- [WORK ORDER]: Within the listing below, show every line that contains the word "page".

++++++++++

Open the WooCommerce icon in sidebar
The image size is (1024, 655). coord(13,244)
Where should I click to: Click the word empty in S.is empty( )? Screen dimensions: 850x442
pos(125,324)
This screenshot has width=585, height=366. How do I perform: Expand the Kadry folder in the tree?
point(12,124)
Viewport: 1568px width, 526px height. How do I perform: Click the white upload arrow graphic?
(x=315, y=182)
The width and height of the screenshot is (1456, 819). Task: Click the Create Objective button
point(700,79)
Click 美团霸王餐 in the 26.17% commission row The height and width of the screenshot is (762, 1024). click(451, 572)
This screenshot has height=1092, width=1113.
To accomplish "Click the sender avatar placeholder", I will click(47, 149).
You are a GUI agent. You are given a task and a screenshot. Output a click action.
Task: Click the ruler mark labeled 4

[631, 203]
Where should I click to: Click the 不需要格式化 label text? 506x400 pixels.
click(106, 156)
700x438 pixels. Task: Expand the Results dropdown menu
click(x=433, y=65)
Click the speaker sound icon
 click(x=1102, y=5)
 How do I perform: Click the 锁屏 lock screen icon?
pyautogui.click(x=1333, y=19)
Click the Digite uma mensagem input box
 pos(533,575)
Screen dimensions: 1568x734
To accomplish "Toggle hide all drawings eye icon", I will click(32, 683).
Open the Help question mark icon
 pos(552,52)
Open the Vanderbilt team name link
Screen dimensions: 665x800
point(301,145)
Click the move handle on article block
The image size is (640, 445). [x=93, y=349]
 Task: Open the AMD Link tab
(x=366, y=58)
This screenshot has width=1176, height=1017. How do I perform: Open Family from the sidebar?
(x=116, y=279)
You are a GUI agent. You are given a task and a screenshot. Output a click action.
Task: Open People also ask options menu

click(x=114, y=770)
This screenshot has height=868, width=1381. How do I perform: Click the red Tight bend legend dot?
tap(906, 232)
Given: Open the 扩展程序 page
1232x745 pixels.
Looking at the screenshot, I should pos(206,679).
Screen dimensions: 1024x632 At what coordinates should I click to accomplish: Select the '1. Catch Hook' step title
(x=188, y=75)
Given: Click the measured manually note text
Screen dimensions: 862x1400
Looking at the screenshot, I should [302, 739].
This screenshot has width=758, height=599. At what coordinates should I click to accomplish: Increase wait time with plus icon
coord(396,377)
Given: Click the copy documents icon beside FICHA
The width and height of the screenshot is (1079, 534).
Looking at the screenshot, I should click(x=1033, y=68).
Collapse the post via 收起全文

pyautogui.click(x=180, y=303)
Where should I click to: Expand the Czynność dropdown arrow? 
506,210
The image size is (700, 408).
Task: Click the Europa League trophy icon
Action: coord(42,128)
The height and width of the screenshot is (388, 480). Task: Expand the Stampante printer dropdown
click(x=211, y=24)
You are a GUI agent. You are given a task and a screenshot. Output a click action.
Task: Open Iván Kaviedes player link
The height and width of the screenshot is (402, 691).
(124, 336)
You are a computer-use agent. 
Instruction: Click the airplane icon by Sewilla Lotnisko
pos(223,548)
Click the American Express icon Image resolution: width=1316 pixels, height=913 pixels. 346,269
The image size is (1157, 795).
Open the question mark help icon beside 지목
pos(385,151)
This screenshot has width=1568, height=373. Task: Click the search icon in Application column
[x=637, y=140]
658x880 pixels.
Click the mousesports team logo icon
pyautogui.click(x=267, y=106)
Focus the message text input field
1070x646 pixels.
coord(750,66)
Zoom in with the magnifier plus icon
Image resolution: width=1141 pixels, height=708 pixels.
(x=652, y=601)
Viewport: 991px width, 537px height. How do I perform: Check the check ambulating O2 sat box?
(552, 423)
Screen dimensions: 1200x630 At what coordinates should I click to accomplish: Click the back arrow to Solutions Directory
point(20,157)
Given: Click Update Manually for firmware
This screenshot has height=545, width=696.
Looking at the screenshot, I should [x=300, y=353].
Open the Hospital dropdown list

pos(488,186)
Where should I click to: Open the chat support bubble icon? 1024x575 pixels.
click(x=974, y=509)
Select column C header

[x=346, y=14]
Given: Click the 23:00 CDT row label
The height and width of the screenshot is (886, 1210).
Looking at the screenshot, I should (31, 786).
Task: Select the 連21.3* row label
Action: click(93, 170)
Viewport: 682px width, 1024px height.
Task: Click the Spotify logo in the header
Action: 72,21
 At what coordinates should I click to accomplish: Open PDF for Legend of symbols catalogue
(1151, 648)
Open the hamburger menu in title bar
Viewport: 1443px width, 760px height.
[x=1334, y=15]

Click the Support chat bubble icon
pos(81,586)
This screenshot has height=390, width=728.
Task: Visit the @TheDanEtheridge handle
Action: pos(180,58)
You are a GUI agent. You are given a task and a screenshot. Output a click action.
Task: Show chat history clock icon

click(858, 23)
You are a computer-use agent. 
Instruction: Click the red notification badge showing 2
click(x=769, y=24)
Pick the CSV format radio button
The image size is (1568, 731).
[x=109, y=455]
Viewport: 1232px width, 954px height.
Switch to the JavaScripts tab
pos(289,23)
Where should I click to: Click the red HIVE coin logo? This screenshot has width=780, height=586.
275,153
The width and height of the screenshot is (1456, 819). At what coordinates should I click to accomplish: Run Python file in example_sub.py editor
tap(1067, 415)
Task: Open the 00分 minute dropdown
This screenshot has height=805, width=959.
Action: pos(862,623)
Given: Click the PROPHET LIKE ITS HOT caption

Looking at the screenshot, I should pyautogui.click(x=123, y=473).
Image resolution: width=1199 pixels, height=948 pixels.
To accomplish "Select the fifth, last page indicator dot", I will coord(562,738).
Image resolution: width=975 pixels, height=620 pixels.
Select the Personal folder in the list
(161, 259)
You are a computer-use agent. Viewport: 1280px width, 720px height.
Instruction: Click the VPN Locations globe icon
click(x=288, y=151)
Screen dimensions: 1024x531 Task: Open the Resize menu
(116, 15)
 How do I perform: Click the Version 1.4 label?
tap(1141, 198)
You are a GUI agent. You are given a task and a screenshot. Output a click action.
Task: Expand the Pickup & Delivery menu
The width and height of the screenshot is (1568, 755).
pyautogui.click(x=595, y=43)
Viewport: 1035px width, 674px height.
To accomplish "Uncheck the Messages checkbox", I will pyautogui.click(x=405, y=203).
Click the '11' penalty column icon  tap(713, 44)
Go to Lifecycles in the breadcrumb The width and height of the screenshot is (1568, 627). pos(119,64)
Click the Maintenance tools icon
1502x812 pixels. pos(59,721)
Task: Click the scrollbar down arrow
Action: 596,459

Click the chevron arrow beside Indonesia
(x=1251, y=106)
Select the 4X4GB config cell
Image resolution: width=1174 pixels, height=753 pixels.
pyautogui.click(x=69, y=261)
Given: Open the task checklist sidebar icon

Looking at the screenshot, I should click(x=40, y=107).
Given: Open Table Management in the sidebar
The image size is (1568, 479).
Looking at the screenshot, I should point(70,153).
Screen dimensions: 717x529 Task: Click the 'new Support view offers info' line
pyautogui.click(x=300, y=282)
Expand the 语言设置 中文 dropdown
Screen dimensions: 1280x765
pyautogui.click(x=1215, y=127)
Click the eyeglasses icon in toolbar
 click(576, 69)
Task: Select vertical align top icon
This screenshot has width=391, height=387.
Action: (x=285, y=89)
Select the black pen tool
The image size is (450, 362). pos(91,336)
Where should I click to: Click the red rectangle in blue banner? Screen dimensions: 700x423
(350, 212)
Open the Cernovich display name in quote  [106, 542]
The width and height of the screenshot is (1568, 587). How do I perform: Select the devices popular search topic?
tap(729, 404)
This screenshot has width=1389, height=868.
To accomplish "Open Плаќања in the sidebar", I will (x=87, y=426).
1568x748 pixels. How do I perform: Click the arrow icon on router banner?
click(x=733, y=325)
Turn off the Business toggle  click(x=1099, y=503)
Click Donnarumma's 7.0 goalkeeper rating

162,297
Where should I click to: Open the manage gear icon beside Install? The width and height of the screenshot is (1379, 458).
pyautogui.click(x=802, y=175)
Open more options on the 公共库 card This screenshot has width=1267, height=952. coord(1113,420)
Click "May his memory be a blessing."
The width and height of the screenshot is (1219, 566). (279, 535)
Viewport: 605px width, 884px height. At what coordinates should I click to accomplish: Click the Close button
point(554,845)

++++++++++

- [FINISHED EXERCISE]:
Given: Open the 扩展程序 page
To accomplish "Select the fifth, last page indicator dot", I will coord(562,738).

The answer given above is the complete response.